To give an outline of what an EquiBond is:

An Equibond can be built on the success of crowdfunding in that it will allow SME’s to raise a limited amount of capital from private investors. Equally, EquiBonds be traded on a Digital Exchange, so therefore can be bought and sold 24/7 by investors.


This offers an exit for those investors thus offering liquidity (which is missing from many crowdfunding propositions). An EquiBond also aligns investors’ and entrepreneurs’ interests since the time taken for the invested money to be redeemed will be reduced and hence the quicker the entrepreneurs can grow their revenue. Historically investors have had to rely on dividends to receive a return, which can only be generated if the company is profitable (which many smaller firms are not as focused on they often are more interested in growing the business).

Proposed guidelines:

  • Companies issuing an EquiBond are required to have at least 1 year’s audited accounts ensuring that a third party has reviewed the company’s financial position. This means that EquiBond investors will also avoid 20% of those businesses which become insolvent within 12 months of being established;

  • The maximum that can be raised is €8 million - same as current crowdfunding limits;

  • The maximum an investor can invest in a tax year into EquiBonds is £20,000 - same as the annual ISA allowance;

  • An EquiBond can be held in an ISA;

  • An investor can invest a maximum of £5,000 p.a. into each EquiBond - so not overly exposed to individual issue;

  • The income on an EquiBond is tax free;

  • Investors will be subject to full KYC and AML checks, which can be carried out by the exchange where the EquiBond is to be traded on;

  • 10% of any monies raised from an EquiBond issue is to be paid to the National Lottery - so helping good causes and ensure that there is governance and independency as to the beneficiaries;

  • The total costs of issuing an EquiBond cannot exceed 5%. Therefore, including the 10% given to the National Lottery, investors are assured that 85% of the capital raised will be deployed into the company in which they are investing;

  • Money raised from an EquiBond is treated as capital so not taxable for the company receiving the capital;

  • Initially the EquiBond pays 10% of its revenue to investors above a pre-agreed level of company turnover.

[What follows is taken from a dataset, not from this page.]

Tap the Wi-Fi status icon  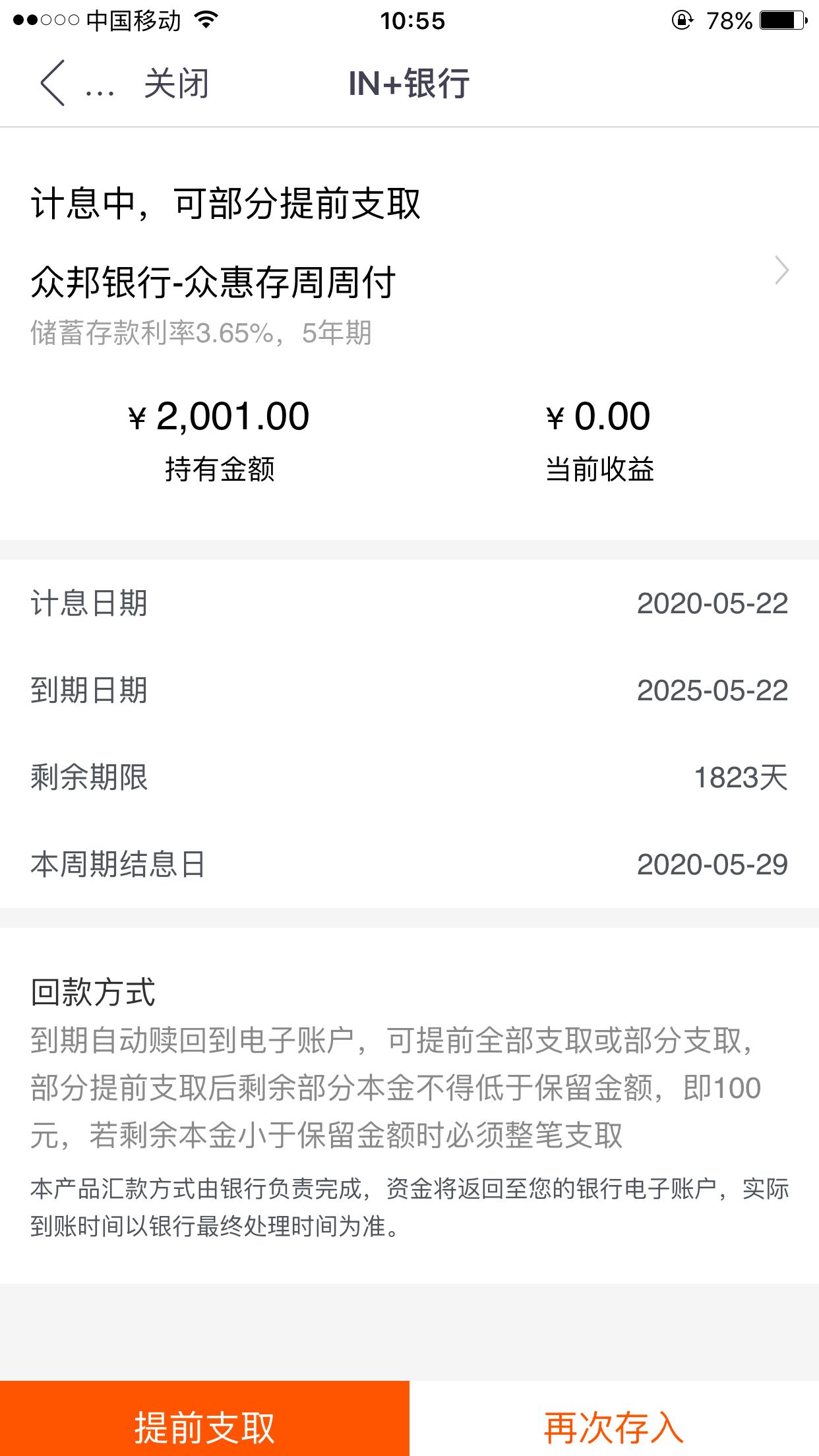(x=206, y=20)
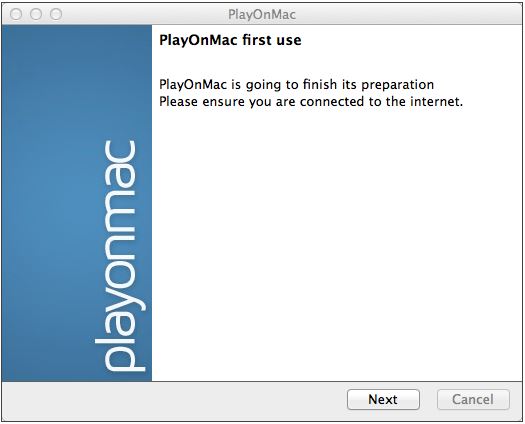Click the blank white content area below the message
Viewport: 525px width, 424px height.
tap(336, 244)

Once the initial capital invested is repaid, the share of revenue reduces to no more that 2% of the company’s Earnings Before Interest Tax Depreciation and Amortisation (EBITDA);

  • The income generated from a share of a company’s revenue is calculated based on the number of days the investor has owned the EquiBond - and can be paid as frequently as monthly;

  • The company wishing to raise capital has to have at least one non-executive director on its board; 

  • The directors need to have professional indemnity insurance (PI) in place as this will mean a third party (i.e. the firm offering insurance) has reviewed the company in order to agree to offer PI;

  • To issue an EquiBond, a company must produce a mini prospectus with any stated facts and claims fully verified.

There will be a prodigious need for SMEs to raise capital in Europe, the USA, UK and other jurisdictions and it is intended that EquiBond can help to this demand. Various discussions are currently in place and Digital Bytes will release further updates as soon and as when they are available.